Paper-based colour test delivers results in 20 minutes; potential game-changer for rural diagnostics and future pandemics

In a major breakthrough in public health diagnostics, a research team from the Indian Institute of Science Education and Research (IISER), Pune has developed an ultra-low-cost RNA sensor capable of detecting Covid-19 and Zika viruses within 20 minutes and without the need for high-end lab infrastructure.

The findings, published on May 29, 2025, in the journal ACS Synthetic Biology, demonstrate how toehold switches, a synthetic biology tool, can be engineered to improve sensitivity and speed in RNA-based diagnostics. The technology, if scaled, promises to make viral testing faster, cheaper, and accessible, especially in underserved and remote regions.

A Rapid, Paper-Based Test with Visible Results

The novel biosensor system involves engineered RNA switches that react to the presence of specific viral RNA sequences, in this case, from Covid-19 and Zika.
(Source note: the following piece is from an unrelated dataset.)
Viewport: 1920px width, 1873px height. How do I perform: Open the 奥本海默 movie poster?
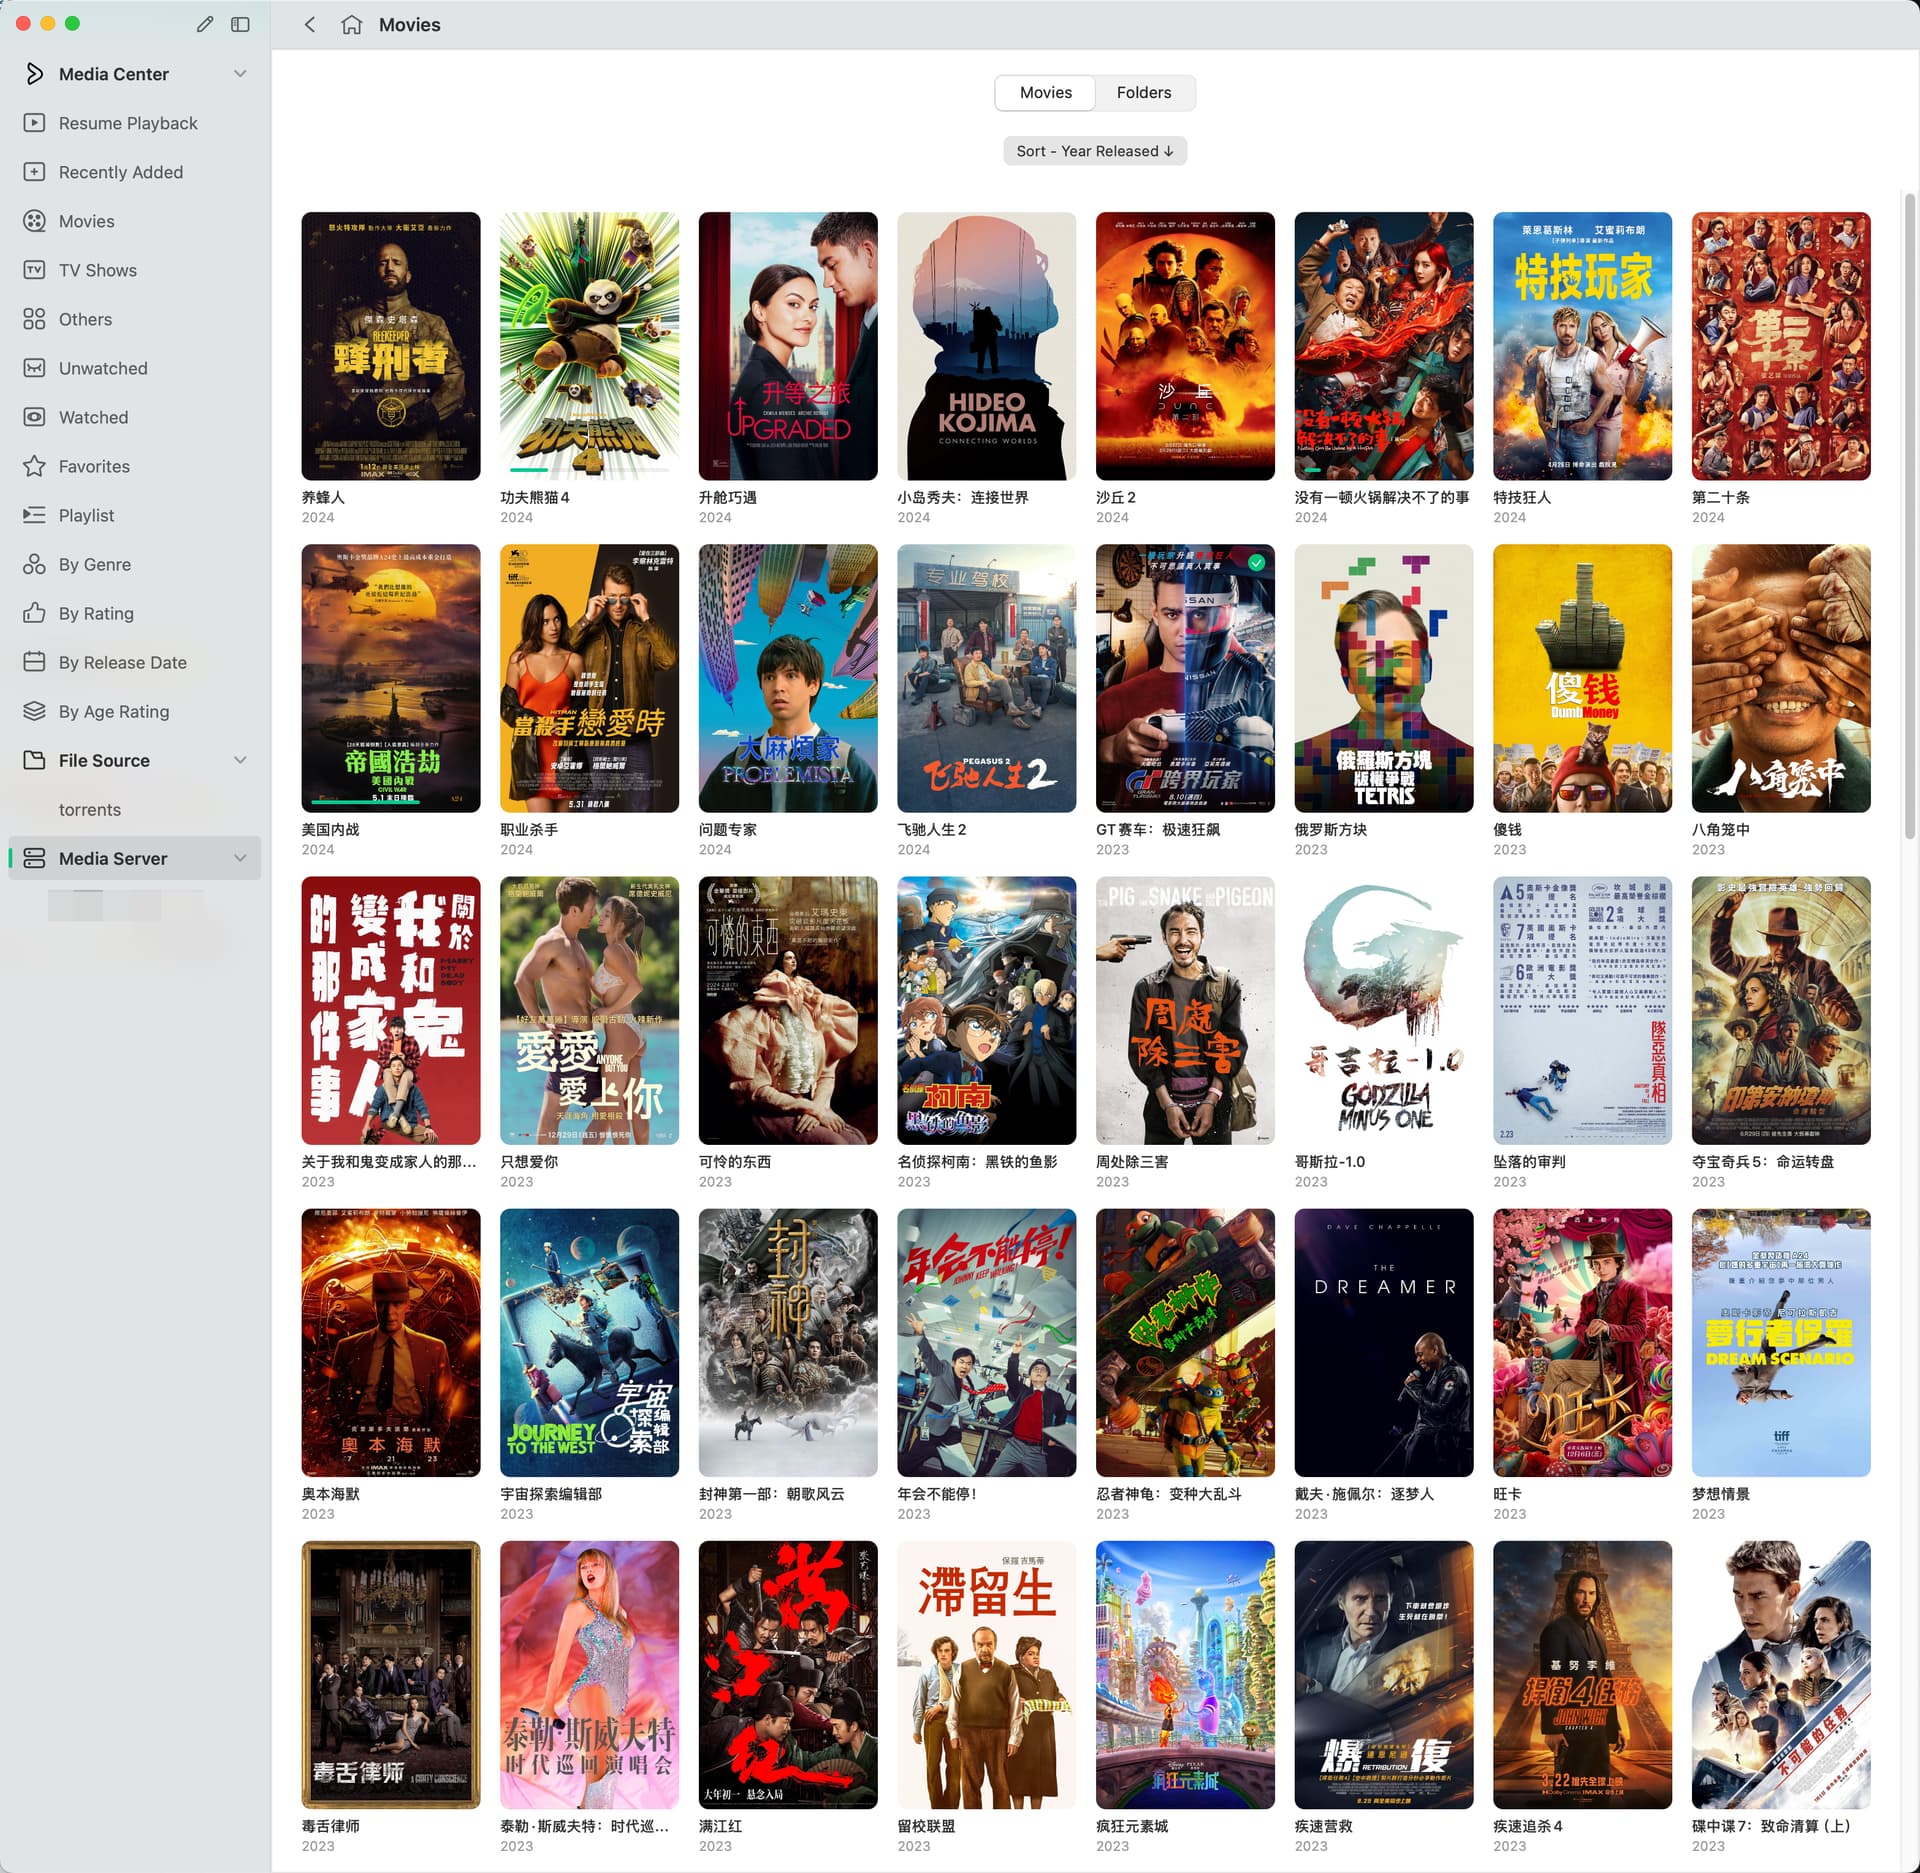(390, 1342)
When a patient sample is dropped onto a small paper disc embedded with the biosensor, a visible colour change indicates the presence of the virus. The test detects viral RNA at picomolar concentrations (10⁻¹² M), offering reliable early detection even at low viral loads.

According to Dr. Chaitanya Athale, a senior researcher on the project, “The major advantage is that this method doesn’t require advanced instruments like RT-PCR machines or expert interpretation. It can be run by a minimally trained technician in the field.”
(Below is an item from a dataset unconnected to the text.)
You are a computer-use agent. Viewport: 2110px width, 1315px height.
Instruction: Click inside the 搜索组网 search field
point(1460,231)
Addressing Gaps in Testing Infrastructure

During the 2021 second wave of the Covid-19 pandemic, RT-PCR test shortages and limited lab availability hampered timely diagnoses in many parts of India. This experience led the IISER team to focus on decentralized diagnostic solutions.

“RT-PCR remains the gold standard in sensitivity, but it depends on central labs, machines, and trained personnel. In contrast, our biosensor test is portable, inexpensive, and ideal for point-of-care deployment,” Athale explained.

The researchers envision the test being used in rural clinics, community centers, or even home-based setups, essentially anywhere lab support is minimal or absent.

The prototype test has been validated in both India and Chile, with support from partner scientists Dr. Keith Pardee of the University of Toronto, Canada, and Dr. Fernán Federici of the Pontificia Universidad Católica de Chile. Team members from IISER Pune included Tanvi Kale and Rudvi Pednekar, who were instrumental in optimizing the test conditions.

The test’s projected cost is a fraction of conventional RT-PCR kits, making it an attractive option for mass screening. However, further progress hinges on regulatory approvals and funding. “We’ve exhausted our research grants, but we have the manpower and momentum. We’re now looking for institutional or governmental support to take this to clinical trials,” said Athale.

The team is optimistic about scaling the technology to detect other RNA-based viruses such as Ebola, dengue, and influenza. Field trials are expected to begin soon, aiming to bridge the gap between lab innovation and public health delivery.

As the global health community prepares for future pandemics, the IISER biosensor represents a critical step toward accessible, decentralized diagnostics that don’t sacrifice speed or accuracy. With the right backing, this innovation could revolutionize how infectious diseases are detected  not just in India, but across the developing world.